Aangeleverd fragment:
_____

De drie-verbonden-leer bij W. à Brakel
Sommigen zeggen dat er bij het dopen niet gezongen mag worden. Anderen laten graag zingen: „'t Verbond met Abraham zijn vrind, bevestigt Hij van kind tot kind".
Men zou denken, dat dit nog wel een heldere zaak zou zijn, wat er met het Verbond bedoeld wordt. Het is echter gemakkelijker om er samen van te zingen dan om er samen over te spreken. De Bijbel schijnt wel een erg onduidelijk boek te zijn, want de een leest er dit in en de ander dat. Of zou het aan de mensen liggen, die hun bedoelingen hebben met deze of met die opvatting? Wij zullen het maar op het laatste houden. De heilgeheimen Gods zijn diep en wijd. In Gods Woord wordt er duidelijk van gesproken. Doch ons verstand is maar klein. Bovendien is er niet altijd de gewilligheid om elkander te verstaan. U vraagt misschien, waar ik heen wil? Ik wil naar de drie-verbondenleer. Wat het precies is, weet ik niet, maar dat is natuurlijk heel erg. Tot mijn verweer mag ik dan wellicht aanvoeren, dat ik van drie verbonden in de Heilige Schrift tot nu toe niets gelezen heb. Dat prikkelt juist om er eens aandacht aan te geven. Mijn correspondent zegt, dat Wilh. a Brake] de drie verbonden leert. Dus heb ik zijfl
„Redelijke Godsdienst" maar eens opgeslagen om daaruit te vernemen, wat er precies met de drie-verbonden-leer wordt bedoeld.
Als ik beginnen mag met wat ik er zelf al van begrijp is het dit, dat bij deze drie ook het werkverbond wordt geteld. Daarover gaat dan in dit geval de strijd niet. Het werkverbond wordt in de gereformeerde gezindte algemeen aanvaard.
Wat bedoelen we daarmee? Hellenbroek onderwees de catechisanten daarin met de volgende vragen en antwoorden. „Heeft God nog een bijzonder bestuur omtrent de mens? Antw. Ja, dien regeert God verbondsgewijze".
Als ge nu aan Brakel vraagt wat een verbond is, zo antwoordt hij: > , een onderlinge verbintenis van twee of meer personen, enige zaken, onder enige voorwaarden elkander belovende".

_____

Aangeleverd materiaal:

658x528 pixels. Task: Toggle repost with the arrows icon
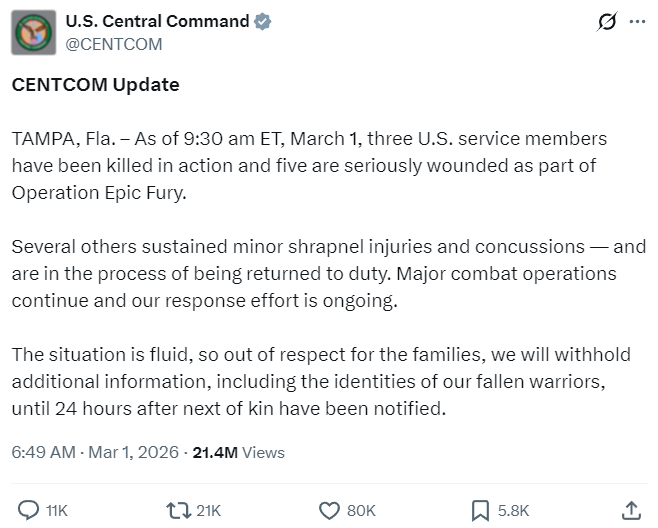click(x=177, y=510)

_____

Opdrachten:
A - Beantwoord aan de hand van het stuk over de drie-verbonden-leer de volgende vragen:
(i) Welk verbond wordt volgens de schrijver bij de drie verbonden meegeteld?
(ii) Welk boek wordt opgeslagen om te achterhalen wat de drie-verbonden-leer inhoudt?
(iii) Hoe regeert God de mens volgens het antwoord uit Hellenbroeks onderwijs?
B - Schrijf een vervolg op het stuk over de drie-verbonden-leer, aansluitend op de laatste zin.

Antwoorden per opdracht:
A -
(i) Het werkverbond.
(ii) „Redelijke Godsdienst".
(iii) Verbondsgewijze.

B -
Het is een groot verschil of ik iemand met dwang regeer of met beloften. God regeert de vrome met beloften. Nu weer Hellenbroek: „Hoeveel verbonden zijn er? Antw. Twee, een verbond der werken en een verbond der genade. Vr. Wanneer was dat verbond der werken? Antw. Vóór de val. Vr. Met wie heeft God dat opgericht? Antw. Met Adam, en in hem, als het hoofd, met al zijn nakomelingen. Vr. Wat eist God in het verbond der werken? Antw. Volmaakte gehoorzaamheid aan de wet. Vr. Aan welke wet? Antw. Aan de wet der liefde: God lief te hebben met al zijn kracht, en zijn naaste als zichzelf. Vr. Hoe kwam Adam aan de kennis van die wet? Antw. God had die ingeschapen in zijn hart. Vr. Wat beloofde God in dat verbond der werken? Antw. Het eeuwige leven. Vr. Werd die belofte ook door enig sacrament bevestigd? Antw. Ja, door de boom des levens. Vr. Wat dreigde God in dat verbond'? Antw. De dood."
Hier hebt ge het werkverbond. Voor een kind om te begrijpen. Adam is ons aller vader. Uit enen bloede heeft God het menselijk geslacht voortgeplant. Bovendien stond Adam met God in de betrekking van het verbond. Hij was voor het ganse menselijk geslacht hoofd van het verbond. Dat verbond wordt werkverbond genoemd, omdat de mens langs de weg der werken tot eeuwig zalig leven kon komen. Eis of voorwaarde van dit verbond was: gehoorzamen aan de ingeschapen zedewet. Hoe was deze wet ingeschapen? Niet zo, dat de mens de kennis van Gods wil uit zichzelf kon voortbrengen. God openbaarde de mens wat Hij wilde. Daar kreeg de mens een indruk van in zijn ziel. Zo is de kennis van Gods wil de eerste mens ingegeven, ingeschapen. De belofte van dit verbond was: eeuwig, zalig leven van niet meer kunnen zondigen en niet meer kunnen sterven. Dit werkverbond is door de mens verbroken. Daardoor is de mensheid in de dood gestort: de geestelijke, tijdelijke en eeuwige dood. Voorts is de gehele menselijke natuur verdorven. Wij hebben het beeld Gods in engere zin verloren. Het aardrijk is onder de vloek gebracht. Wat is er toen verder met dat werkverbond gebeurd? Dat is gebleven. God wil ons mensen alleen de eeuwige zaligheid schenken als we zijn geboden volmaakt hebben gehouden. Alleen reinen en heiligen zullen het Koninkrijk Gods beërven.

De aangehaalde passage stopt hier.